Un niveau de jeu en hausse qui inquiète les observateurs

Le niveau de jeu en NCAA a considérablement progressé ces dernières années, au point de rivaliser avec les meilleures ligues européennes. « J’ai été impressionné par le niveau des joueurs », reconnaît Domon, qui a dû s’adapter rapidement à un rythme et une intensité inconnus en France. Une tendance qui ne devrait que s’accentuer, tant les universités américaines investissent massivement dans leurs programmes sportifs et leurs infrastructures. Les clubs français, eux, peinent à suivre financièrement et peinent à retenir leurs talents.

Pourtant, la Betclic Elite reste un championnat de qualité, avec des joueurs comme Nando De Colo en début de saison à l’ASVEL, dont le salaire annuel (autour de 1,6 million d’euros) rivalise avec les meilleurs contrats NIL. Mais ces exceptions confirment la règle : les jeunes préfèrent tenter leur chance aux États-Unis, où les opportunités financières et médiatiques sont bien plus alléchantes. « Le basket hexagonal est pour l’heure impuissant face à cet exode », constate RMC Sport.

Et maintenant ?

Alors que la saison 2025-2026 s’achève et que la finale NCAA approche, la question de l’avenir du basket français se pose avec acuité. Les clubs hexagonaux pourraient tenter de négocier des contreparties avec la NCAA, comme des bourses d’études ou des partenariats, mais l’écart salarial reste un frein majeur. La LNB, de son côté, pourrait renforcer ses arguments en mettant en avant la formation et l’accompagnement des jeunes joueurs, des atouts que la NCAA ne peut égaler. Reste à savoir si ces mesures suffiront à inverser la tendance, alors que le « March Madness » 2026 s’annonce déjà comme un nouveau tremplin pour les talents français.

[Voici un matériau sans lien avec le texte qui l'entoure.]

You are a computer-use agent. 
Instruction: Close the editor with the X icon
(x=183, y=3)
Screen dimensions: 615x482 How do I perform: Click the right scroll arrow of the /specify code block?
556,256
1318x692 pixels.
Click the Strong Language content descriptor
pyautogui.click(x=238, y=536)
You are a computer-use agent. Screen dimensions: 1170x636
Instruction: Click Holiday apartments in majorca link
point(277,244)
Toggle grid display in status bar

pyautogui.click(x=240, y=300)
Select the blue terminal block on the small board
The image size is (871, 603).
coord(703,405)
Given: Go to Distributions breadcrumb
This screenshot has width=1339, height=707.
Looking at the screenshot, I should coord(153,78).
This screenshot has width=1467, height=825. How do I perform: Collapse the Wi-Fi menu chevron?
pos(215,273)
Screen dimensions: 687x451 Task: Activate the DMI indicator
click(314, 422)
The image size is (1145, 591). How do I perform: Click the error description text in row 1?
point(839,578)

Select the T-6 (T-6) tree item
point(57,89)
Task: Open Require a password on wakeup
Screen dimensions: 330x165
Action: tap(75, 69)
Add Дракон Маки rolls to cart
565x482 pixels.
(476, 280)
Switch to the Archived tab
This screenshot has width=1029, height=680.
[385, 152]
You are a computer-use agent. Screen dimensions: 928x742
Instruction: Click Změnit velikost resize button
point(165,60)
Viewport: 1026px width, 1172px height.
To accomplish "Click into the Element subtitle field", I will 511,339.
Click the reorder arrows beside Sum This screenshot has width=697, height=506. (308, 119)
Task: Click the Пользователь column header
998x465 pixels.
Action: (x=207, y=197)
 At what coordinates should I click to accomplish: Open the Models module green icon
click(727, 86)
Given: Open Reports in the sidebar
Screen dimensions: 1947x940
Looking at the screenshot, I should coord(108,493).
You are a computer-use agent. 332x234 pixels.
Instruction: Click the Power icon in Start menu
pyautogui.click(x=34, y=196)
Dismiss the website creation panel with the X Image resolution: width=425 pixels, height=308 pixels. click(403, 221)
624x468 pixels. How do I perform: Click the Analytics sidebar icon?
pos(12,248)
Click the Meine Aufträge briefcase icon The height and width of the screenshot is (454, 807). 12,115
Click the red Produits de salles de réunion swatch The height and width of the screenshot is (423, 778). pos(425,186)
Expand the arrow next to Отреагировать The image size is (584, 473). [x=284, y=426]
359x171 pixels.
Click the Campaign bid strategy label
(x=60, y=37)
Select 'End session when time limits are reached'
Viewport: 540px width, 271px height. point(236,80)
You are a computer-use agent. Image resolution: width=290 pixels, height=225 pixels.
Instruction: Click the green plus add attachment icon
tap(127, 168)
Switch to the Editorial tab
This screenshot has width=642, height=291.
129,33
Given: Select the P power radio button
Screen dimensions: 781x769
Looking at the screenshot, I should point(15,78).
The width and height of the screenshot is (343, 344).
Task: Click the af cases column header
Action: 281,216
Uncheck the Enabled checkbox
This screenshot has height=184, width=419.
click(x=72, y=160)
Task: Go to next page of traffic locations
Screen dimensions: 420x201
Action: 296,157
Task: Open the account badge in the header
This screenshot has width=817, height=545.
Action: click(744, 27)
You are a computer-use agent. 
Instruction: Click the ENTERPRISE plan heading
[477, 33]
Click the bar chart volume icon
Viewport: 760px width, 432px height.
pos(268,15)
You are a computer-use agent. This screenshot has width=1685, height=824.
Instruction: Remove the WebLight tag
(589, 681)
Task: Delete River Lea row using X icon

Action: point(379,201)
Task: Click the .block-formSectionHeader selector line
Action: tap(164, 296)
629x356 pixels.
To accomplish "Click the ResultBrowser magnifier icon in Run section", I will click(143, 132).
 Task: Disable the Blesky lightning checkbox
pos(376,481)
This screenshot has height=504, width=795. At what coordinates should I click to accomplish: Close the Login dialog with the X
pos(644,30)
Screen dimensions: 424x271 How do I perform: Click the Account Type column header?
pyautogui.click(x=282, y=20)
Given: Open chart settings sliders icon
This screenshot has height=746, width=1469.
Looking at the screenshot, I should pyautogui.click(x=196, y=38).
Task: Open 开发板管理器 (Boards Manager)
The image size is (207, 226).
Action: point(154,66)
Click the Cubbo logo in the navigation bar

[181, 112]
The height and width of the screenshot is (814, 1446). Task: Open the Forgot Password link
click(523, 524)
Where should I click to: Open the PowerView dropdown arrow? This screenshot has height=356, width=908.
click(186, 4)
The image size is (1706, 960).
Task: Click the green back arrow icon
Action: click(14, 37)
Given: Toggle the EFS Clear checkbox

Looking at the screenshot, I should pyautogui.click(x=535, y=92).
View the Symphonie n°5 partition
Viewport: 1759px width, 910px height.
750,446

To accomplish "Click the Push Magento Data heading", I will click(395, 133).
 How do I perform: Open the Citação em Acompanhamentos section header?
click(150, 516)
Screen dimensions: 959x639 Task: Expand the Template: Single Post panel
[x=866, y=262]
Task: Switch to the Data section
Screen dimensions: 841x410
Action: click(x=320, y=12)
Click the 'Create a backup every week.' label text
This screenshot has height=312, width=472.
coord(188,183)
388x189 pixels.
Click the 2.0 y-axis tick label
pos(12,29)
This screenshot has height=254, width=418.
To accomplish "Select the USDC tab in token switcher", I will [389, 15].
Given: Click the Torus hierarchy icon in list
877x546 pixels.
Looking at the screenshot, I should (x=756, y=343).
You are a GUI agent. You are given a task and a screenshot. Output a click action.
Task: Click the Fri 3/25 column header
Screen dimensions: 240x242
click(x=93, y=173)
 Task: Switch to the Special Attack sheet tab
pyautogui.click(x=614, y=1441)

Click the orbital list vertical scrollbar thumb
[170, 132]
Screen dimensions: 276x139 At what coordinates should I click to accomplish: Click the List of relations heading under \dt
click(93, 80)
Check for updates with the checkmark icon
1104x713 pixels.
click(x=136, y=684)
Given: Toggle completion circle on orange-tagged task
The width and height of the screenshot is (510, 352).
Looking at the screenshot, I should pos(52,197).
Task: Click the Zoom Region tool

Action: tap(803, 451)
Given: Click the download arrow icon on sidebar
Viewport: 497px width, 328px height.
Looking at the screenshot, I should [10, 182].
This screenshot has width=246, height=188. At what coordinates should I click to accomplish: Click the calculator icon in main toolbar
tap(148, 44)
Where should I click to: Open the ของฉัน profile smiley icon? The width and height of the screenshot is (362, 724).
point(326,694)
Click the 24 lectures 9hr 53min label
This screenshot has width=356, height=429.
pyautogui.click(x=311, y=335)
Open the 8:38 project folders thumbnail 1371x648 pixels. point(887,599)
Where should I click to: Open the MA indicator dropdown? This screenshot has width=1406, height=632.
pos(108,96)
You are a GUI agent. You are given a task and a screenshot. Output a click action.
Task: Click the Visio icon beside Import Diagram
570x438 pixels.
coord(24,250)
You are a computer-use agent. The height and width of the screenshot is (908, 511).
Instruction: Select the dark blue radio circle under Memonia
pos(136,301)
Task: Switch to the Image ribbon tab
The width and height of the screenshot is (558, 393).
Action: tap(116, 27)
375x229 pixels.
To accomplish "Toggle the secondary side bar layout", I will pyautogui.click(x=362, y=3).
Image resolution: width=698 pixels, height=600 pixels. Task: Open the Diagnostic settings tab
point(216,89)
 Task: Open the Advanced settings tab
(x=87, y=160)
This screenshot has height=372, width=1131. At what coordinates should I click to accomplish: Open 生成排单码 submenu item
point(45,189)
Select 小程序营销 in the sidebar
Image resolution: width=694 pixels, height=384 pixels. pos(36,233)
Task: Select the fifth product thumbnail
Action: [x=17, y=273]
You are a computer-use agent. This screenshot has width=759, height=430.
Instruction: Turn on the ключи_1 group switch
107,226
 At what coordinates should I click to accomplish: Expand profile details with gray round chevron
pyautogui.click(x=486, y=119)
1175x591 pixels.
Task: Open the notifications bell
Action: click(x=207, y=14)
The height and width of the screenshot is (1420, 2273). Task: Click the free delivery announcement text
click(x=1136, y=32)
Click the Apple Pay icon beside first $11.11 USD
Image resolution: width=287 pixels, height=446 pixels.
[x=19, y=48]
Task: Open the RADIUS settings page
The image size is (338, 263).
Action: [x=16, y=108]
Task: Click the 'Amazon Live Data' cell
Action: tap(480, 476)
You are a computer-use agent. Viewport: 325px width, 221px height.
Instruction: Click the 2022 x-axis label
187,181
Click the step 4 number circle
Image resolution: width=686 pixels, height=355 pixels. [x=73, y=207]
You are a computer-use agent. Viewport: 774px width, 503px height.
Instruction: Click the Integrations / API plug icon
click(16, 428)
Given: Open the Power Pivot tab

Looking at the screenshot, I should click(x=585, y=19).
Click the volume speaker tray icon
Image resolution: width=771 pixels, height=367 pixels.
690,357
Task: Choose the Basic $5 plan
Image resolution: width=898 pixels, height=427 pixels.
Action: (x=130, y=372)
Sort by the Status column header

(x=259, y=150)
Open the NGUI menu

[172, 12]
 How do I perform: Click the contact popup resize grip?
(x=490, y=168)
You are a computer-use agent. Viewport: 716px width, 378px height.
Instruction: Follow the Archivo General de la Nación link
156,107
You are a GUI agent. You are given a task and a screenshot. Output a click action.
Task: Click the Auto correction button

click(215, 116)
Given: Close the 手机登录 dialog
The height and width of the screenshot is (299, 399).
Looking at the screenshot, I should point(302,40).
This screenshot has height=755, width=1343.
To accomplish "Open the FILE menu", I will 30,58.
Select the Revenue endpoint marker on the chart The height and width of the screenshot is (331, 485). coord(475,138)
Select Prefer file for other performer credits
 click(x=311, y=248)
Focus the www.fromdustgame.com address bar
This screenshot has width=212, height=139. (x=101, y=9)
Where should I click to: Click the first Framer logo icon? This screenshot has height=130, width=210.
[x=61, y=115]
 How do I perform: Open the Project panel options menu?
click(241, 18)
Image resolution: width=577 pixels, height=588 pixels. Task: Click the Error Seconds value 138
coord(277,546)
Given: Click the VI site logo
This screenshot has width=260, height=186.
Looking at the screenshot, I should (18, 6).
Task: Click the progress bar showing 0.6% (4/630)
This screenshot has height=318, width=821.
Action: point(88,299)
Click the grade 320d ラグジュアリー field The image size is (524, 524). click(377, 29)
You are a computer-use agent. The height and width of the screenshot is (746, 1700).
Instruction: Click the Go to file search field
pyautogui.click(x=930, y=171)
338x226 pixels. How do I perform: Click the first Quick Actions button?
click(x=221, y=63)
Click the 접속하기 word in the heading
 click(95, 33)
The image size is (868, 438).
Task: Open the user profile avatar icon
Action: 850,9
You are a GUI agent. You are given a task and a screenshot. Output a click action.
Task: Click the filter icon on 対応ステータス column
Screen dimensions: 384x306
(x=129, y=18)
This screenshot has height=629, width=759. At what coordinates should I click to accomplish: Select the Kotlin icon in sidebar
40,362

D’ici à l’été 2026, le nombre de Français en NCAA devrait encore augmenter, alimentant le débat sur l’équité sportive et financière entre les deux continents. Pour l’heure, les universités américaines continuent de séduire, et les clubs français de subir.

La règle NIL (Name, Image, Likeness), instaurée en 2021 aux États-Unis, permet aux étudiants-athlètes de monétiser leur image via des contrats publicitaires ou des partenariats. Cette mesure a transformé la NCAA en une machine financière attractive pour les jeunes talents, avec des revenus pouvant atteindre plusieurs millions de dollars par an, bien au-delà des salaires proposés en Betclic Elite (200 000 euros en moyenne). Les clubs français, limités par leurs budgets, peinent à rivaliser, ce qui explique l’exode croissant de joueurs vers les États-Unis.